__PROBLEM__.
Everything from the line that holds "Task: Open the nolank@email.com contact" through the end of the listing below must be retyped word for word, without any pictures.

== Segment start ==

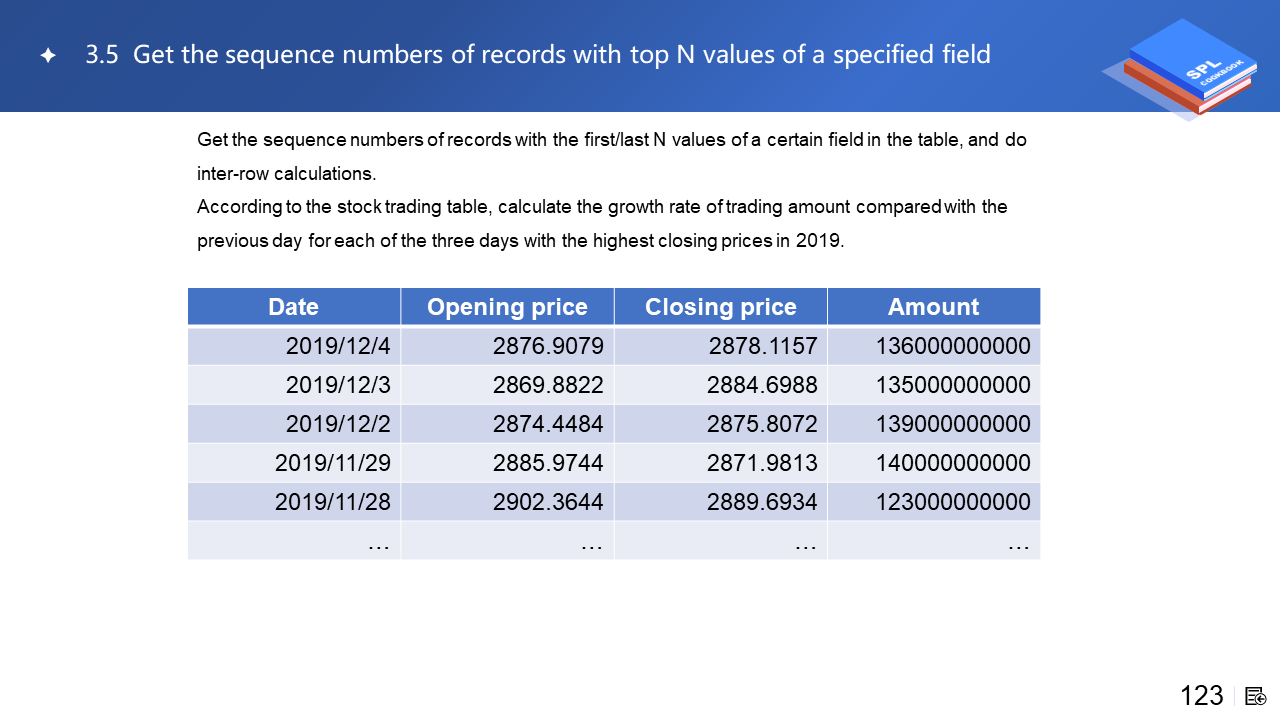Click the return-to-contents icon beside page number

(x=1256, y=696)
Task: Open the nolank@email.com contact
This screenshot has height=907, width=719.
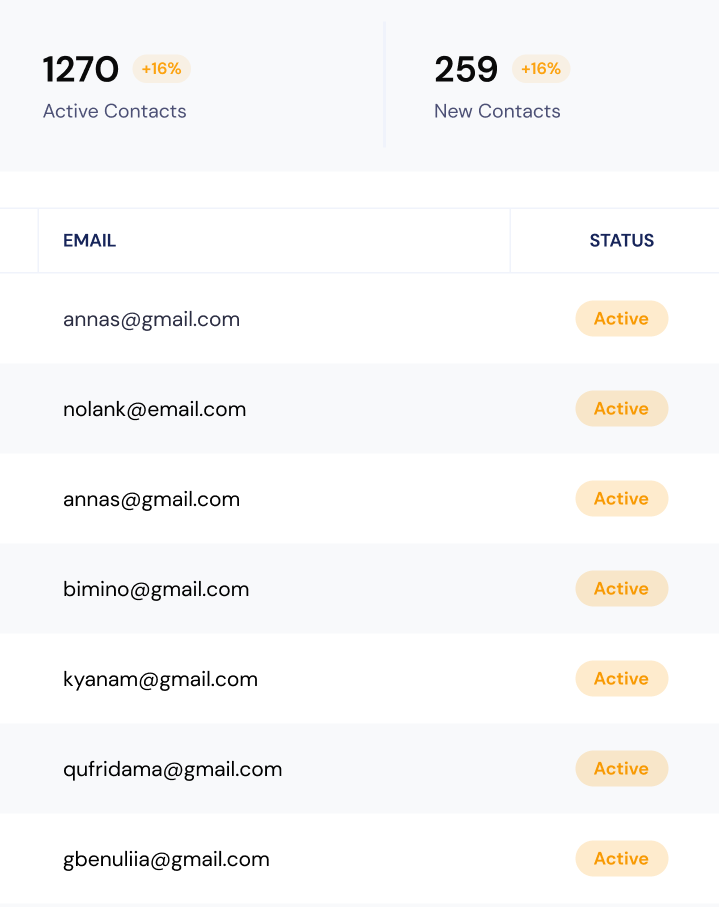Action: pyautogui.click(x=154, y=409)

== Segment end ==

__WRITTEN RESPONSE__.
Task: Open the nolank@email.com contact
This screenshot has height=907, width=719.
Action: pyautogui.click(x=154, y=409)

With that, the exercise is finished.